TASK STATEMENT:
For each line below that holds "computer", return the line as it stands.

Entries taken from a collection:
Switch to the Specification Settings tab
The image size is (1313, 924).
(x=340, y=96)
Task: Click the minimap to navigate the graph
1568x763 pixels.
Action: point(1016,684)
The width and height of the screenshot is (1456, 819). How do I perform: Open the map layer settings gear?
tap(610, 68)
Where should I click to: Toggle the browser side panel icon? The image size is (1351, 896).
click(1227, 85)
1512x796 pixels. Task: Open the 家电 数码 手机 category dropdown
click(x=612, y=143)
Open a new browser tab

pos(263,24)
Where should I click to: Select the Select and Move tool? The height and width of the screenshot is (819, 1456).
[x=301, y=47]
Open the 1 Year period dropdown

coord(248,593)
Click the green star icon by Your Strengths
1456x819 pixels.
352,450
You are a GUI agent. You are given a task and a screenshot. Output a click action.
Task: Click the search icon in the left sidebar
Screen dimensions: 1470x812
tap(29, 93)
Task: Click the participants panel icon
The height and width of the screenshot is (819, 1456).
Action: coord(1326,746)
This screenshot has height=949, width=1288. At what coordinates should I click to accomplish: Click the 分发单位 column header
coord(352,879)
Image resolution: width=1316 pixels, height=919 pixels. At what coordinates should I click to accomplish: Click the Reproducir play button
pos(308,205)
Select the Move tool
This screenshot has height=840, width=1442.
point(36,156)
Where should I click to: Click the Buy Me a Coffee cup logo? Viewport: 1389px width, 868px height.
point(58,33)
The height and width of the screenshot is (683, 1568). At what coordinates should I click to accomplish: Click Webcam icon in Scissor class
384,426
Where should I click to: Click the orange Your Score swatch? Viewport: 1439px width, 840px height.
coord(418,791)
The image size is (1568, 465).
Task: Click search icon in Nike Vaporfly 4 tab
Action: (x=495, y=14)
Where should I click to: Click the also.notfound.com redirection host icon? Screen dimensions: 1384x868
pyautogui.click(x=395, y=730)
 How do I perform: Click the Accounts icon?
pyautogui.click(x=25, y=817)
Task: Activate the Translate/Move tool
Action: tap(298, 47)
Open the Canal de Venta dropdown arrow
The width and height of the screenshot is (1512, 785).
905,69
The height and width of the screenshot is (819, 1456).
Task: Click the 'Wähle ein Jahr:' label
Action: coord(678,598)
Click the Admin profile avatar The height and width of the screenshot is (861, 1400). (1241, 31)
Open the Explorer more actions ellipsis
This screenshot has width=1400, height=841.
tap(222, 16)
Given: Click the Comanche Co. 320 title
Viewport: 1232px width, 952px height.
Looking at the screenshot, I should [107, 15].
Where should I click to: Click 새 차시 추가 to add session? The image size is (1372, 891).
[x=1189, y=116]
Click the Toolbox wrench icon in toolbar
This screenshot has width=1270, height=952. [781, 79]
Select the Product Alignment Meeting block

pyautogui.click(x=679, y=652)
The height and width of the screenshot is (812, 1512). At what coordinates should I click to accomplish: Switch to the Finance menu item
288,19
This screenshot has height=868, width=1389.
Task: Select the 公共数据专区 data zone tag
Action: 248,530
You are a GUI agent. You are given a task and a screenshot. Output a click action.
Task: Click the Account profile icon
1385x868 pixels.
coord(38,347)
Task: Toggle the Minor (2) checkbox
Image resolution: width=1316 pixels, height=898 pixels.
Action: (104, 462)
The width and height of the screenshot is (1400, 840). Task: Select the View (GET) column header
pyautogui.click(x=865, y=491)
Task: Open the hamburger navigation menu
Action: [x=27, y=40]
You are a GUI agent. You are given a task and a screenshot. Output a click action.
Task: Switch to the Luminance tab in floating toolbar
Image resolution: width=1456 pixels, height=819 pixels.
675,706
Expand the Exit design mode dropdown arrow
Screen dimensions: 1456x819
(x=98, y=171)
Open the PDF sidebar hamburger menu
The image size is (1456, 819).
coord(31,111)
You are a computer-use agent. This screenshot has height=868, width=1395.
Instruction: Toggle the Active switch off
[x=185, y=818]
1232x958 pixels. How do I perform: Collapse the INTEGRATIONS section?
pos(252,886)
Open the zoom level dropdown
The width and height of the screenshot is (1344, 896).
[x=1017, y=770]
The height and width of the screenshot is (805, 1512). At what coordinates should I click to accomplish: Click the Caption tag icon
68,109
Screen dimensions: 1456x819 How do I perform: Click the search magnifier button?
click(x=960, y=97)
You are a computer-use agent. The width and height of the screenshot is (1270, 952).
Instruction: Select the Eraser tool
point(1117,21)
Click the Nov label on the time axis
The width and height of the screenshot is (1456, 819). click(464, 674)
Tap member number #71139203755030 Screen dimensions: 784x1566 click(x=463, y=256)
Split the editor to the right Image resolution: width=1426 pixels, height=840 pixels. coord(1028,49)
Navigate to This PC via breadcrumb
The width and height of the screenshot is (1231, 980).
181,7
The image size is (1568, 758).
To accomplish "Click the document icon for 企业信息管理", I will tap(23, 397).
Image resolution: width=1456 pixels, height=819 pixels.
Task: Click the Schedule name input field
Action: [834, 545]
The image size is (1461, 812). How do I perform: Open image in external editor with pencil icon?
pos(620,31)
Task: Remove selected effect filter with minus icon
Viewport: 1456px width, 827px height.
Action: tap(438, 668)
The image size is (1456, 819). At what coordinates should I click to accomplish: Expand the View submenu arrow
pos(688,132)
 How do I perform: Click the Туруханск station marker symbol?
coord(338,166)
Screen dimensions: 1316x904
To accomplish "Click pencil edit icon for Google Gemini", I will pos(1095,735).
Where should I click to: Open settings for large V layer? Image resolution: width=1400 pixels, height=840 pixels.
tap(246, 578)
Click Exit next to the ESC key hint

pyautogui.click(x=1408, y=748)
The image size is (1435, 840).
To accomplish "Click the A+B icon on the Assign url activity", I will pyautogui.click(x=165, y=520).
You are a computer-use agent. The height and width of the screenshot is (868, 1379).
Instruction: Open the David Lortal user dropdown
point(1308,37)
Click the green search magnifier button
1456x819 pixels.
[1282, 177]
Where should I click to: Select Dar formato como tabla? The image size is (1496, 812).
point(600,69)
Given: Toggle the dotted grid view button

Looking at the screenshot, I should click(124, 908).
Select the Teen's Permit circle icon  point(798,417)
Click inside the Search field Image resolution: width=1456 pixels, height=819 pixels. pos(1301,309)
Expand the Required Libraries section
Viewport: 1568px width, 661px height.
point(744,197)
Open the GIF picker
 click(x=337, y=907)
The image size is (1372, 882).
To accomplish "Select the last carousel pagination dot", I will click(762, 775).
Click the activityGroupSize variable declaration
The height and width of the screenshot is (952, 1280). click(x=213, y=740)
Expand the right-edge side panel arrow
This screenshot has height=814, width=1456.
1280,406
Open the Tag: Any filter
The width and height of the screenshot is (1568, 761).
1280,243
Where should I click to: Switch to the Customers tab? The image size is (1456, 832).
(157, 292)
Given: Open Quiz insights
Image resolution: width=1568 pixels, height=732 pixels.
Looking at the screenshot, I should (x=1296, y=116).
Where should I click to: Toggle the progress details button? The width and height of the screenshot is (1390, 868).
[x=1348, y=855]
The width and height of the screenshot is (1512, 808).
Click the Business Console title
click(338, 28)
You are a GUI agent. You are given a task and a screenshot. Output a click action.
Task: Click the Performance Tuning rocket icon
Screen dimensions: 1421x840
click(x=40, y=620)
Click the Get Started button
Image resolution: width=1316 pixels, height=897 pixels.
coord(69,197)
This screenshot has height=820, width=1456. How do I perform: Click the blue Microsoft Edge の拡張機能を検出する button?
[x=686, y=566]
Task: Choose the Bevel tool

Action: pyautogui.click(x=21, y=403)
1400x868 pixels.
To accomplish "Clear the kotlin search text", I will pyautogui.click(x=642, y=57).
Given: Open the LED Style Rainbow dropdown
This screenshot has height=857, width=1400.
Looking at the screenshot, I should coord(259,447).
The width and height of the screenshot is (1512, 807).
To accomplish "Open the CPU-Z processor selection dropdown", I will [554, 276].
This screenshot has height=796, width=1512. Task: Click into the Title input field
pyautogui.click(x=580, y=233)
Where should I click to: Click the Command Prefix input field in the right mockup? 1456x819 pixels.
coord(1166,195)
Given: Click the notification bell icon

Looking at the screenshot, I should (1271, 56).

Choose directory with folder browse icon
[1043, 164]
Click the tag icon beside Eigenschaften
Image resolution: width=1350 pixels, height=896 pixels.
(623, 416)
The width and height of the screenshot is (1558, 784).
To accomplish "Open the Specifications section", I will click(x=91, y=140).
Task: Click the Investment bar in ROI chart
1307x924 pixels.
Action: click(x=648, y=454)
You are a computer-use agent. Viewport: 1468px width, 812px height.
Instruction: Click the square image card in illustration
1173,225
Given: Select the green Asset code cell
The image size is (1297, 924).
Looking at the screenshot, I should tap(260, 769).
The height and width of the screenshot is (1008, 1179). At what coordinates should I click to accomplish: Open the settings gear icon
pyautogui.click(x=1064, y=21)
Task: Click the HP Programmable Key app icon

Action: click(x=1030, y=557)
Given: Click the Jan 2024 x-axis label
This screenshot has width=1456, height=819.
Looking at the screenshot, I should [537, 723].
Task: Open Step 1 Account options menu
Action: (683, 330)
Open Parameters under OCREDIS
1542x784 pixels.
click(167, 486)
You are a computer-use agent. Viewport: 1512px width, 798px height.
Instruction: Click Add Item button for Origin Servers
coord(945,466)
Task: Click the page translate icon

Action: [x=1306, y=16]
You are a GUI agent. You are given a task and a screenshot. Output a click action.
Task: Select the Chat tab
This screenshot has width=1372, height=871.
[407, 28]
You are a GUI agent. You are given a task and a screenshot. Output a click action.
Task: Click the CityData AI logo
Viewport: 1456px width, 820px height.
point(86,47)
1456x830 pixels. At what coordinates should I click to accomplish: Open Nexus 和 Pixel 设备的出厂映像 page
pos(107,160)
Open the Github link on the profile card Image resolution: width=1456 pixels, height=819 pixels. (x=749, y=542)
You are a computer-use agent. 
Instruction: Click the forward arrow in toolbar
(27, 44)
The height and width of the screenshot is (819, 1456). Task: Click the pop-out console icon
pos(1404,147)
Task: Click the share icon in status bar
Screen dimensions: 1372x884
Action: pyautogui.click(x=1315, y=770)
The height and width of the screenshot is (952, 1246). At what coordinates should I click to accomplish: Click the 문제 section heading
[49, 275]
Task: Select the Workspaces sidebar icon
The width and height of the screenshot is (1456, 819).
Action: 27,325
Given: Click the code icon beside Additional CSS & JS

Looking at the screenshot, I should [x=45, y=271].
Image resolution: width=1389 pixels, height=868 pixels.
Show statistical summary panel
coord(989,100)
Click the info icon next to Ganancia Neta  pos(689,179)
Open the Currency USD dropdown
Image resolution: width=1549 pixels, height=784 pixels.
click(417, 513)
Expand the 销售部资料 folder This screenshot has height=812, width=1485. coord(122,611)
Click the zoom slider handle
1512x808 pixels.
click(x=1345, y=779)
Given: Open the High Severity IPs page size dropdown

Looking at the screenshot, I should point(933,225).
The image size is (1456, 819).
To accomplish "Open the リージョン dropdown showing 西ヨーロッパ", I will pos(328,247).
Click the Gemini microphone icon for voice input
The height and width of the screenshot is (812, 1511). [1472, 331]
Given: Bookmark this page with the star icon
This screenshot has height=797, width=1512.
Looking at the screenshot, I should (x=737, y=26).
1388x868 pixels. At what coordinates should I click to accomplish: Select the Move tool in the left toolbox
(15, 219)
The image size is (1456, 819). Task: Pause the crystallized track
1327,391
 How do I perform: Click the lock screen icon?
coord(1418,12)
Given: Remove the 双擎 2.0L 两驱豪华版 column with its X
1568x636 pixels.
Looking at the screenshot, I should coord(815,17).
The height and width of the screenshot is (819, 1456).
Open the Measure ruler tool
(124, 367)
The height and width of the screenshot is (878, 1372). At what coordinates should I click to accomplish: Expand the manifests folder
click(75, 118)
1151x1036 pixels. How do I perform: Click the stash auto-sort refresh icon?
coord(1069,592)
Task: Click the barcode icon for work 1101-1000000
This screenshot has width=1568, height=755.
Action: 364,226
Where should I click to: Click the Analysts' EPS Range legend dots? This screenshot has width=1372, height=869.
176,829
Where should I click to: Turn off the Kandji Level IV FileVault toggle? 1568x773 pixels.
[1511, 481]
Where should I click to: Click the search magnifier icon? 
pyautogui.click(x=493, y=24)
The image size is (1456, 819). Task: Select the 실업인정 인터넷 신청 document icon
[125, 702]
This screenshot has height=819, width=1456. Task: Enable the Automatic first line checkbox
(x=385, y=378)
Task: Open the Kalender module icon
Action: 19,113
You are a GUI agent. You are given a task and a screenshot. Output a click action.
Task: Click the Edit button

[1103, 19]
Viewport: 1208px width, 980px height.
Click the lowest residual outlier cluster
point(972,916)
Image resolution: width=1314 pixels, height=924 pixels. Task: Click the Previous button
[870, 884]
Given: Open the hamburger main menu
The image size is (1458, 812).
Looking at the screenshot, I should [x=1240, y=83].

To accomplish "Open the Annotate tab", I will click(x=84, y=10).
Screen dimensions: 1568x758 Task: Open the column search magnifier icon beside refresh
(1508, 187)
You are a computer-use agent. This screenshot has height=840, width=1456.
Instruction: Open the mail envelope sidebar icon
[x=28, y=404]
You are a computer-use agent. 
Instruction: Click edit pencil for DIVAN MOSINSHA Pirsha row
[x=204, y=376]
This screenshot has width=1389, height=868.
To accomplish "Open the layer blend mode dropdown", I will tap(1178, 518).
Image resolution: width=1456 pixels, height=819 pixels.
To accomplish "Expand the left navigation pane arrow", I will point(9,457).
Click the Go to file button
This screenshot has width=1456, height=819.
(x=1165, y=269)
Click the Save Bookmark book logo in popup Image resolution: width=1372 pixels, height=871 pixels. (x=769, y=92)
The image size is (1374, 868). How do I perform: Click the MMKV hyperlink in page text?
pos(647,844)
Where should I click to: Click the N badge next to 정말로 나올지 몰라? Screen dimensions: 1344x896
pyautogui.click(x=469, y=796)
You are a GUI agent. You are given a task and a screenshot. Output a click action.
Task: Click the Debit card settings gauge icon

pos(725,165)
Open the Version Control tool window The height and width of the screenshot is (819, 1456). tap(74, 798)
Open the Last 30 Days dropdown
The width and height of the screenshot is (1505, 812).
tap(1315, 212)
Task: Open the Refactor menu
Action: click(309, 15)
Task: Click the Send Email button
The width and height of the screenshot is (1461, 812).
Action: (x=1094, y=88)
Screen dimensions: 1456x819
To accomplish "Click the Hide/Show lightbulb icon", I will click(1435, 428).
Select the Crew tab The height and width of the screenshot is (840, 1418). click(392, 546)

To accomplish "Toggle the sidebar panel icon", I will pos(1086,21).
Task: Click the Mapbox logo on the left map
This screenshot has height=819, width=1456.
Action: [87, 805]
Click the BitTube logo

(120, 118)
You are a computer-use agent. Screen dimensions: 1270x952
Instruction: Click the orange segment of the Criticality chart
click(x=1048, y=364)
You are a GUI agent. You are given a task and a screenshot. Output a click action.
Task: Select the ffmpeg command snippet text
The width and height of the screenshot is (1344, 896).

WRITTEN ANSWER:
You are a computer-use agent. This screenshot has height=868, width=1395.
You are a computer-use agent. The width and height of the screenshot is (1270, 952).
You are a computer-use agent. The height and width of the screenshot is (868, 1379).
You are a computer-use agent. Viewport: 1468px width, 812px height.
You are a computer-use agent. Viewport: 1512px width, 798px height.
You are a computer-use agent. 
You are a computer-use agent. This screenshot has height=840, width=1456.
You are a computer-use agent. 
You are a computer-use agent. Screen dimensions: 1270x952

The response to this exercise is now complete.